Longitudinal Assessment of Lung Lesion Burden in CT
Tejas Sudharshan Mathai, Benjamin Hou, Ronald M. Summers
TL;DR
The paper tackles longitudinal assessment of total lung lesion burden in CT by training two 3D nnUNet segmentation models (with and without anatomical priors) on the public UniToChest dataset to enable interval change tracking of tumor burden. It finds that a model without priors generally outperforms the priors-only model in detection and segmentation, though priors can improve volumetric agreement, with clinically significant lesions (>1 cm) achieving $71.3\%$ precision, $68.4\%$ sensitivity, and $69.8\%$ F1, and Dice $77.1\pm20.3$, HD $11.7\pm24.1$ mm. Median lesion burdens were around $6.4$ cc (noPriors) and $5.7$ cc (withPriors), with median manual vs automated volume differences near $0.02$ cc, highlighting the potential for personalized interval burden tracking. While promising for integrating automated burden assessments into clinical workflows and PACS, the study is limited by label noise in UniToChest and lack of direct clinical disease correlation, indicating a need for cleaner datasets and further clinical validation.
Abstract
In the U.S., lung cancer is the second major cause of death.

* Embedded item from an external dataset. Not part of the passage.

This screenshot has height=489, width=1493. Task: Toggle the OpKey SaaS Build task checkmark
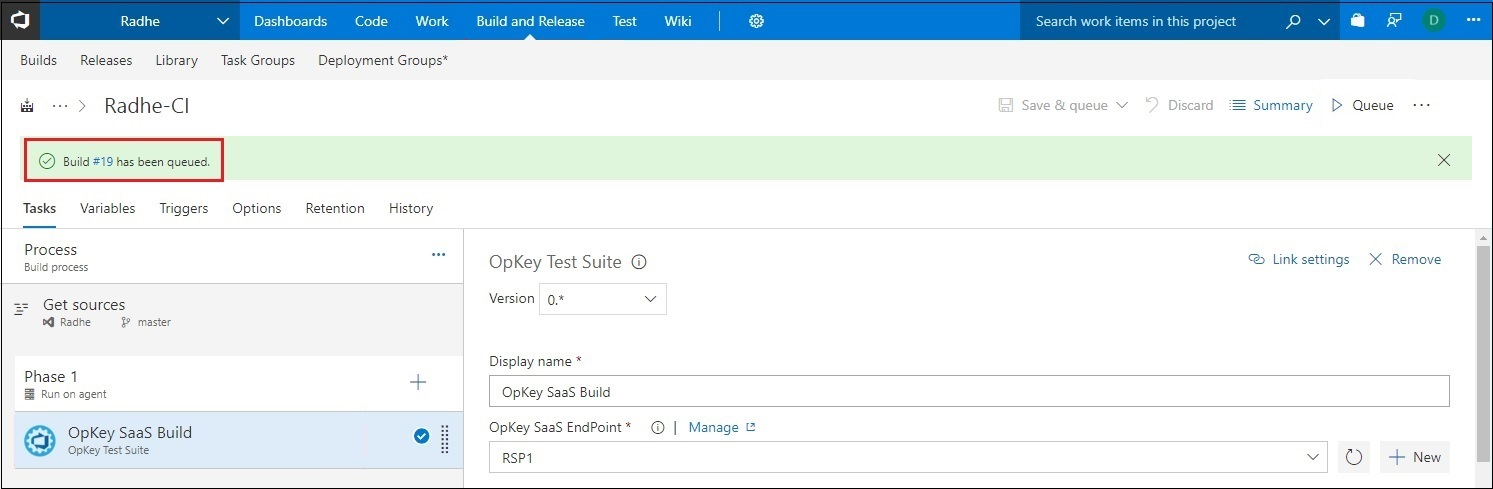click(x=421, y=436)
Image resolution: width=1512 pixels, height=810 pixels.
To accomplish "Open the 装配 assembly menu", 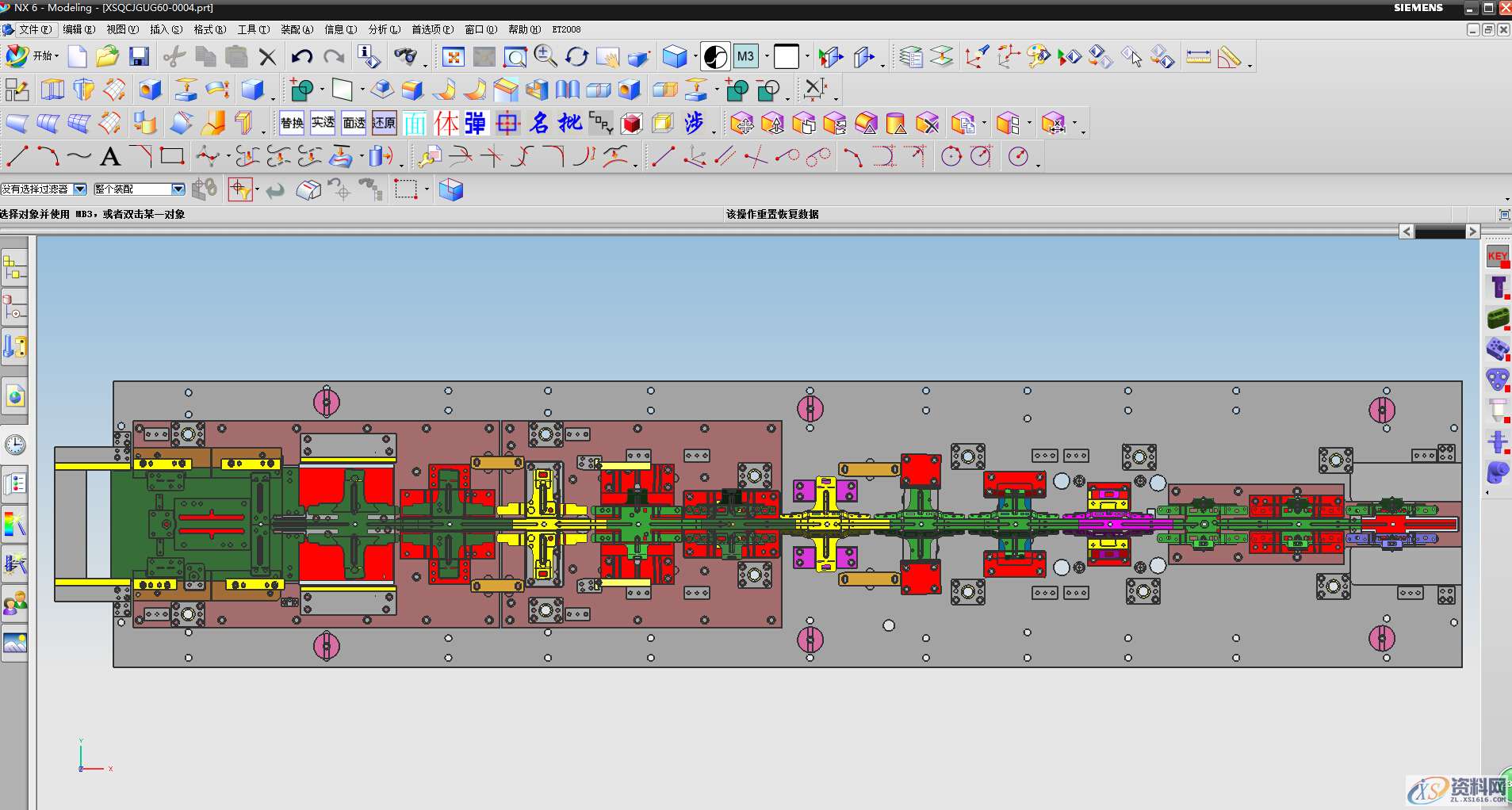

Early detection of suspicious lung nodules is crucial for patient treatment planning, management, and improving outcomes. Many approaches for lung nodule segmentation and volumetric analysis have been proposed, but few have looked at longitudinal changes in total lung tumor burden. In this work, we trained two 3D models (nnUNet) with and without anatomical priors to automatically segment lung lesions and quantified total lesion burden for each patient. The 3D model without priors significantly outperformed ($p < .001$) the model trained with anatomy priors. For detecting clinically significant lesions $>$ 1cm, a precision of 71.3\%, sensitivity of 68.4\%, and F1-score of 69.8\% was achieved. For segmentation, a Dice score of 77.1 $\pm$ 20.3 and Hausdorff distance error of 11.7 $\pm$ 24.1 mm was obtained. The median lesion burden was 6.4 cc (IQR: 2.1, 18.1) and the median volume difference between manual and automated measurements was 0.02 cc (IQR: -2.8, 1.2). Agreements were also evaluated with linear regression and Bland-Altman plots. The proposed approach can produce a personalized evaluation of the total tumor burden for a patient and facilitate interval change tracking over time.